== Exercise goal ==
Reproduce the records below word for word.

** Source material follows **

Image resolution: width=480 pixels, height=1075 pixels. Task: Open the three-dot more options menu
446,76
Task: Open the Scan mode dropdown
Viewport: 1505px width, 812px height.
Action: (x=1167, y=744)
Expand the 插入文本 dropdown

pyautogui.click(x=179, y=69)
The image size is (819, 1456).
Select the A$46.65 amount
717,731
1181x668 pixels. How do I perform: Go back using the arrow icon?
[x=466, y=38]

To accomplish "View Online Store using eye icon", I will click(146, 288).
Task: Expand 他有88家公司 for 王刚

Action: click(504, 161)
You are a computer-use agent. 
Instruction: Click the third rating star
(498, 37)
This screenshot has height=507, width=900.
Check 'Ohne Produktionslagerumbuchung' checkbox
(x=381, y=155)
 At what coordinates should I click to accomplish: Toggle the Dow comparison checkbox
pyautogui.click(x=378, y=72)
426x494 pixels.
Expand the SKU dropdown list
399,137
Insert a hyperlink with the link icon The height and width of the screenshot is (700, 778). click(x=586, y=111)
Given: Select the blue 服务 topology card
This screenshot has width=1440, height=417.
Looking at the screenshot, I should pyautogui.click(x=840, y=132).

** End of Source material **

== Response to the exercise ==
Image resolution: width=480 pixels, height=1075 pixels. Task: Open the three-dot more options menu
446,76
Task: Open the Scan mode dropdown
Viewport: 1505px width, 812px height.
Action: (x=1167, y=744)
Expand the 插入文本 dropdown

pyautogui.click(x=179, y=69)
The image size is (819, 1456).
Select the A$46.65 amount
717,731
1181x668 pixels. How do I perform: Go back using the arrow icon?
[x=466, y=38]

To accomplish "View Online Store using eye icon", I will click(146, 288).
Task: Expand 他有88家公司 for 王刚

Action: click(504, 161)
You are a computer-use agent. 
Instruction: Click the third rating star
(498, 37)
This screenshot has height=507, width=900.
Check 'Ohne Produktionslagerumbuchung' checkbox
(x=381, y=155)
 At what coordinates should I click to accomplish: Toggle the Dow comparison checkbox
pyautogui.click(x=378, y=72)
426x494 pixels.
Expand the SKU dropdown list
399,137
Insert a hyperlink with the link icon The height and width of the screenshot is (700, 778). click(x=586, y=111)
Given: Select the blue 服务 topology card
This screenshot has width=1440, height=417.
Looking at the screenshot, I should pyautogui.click(x=840, y=132).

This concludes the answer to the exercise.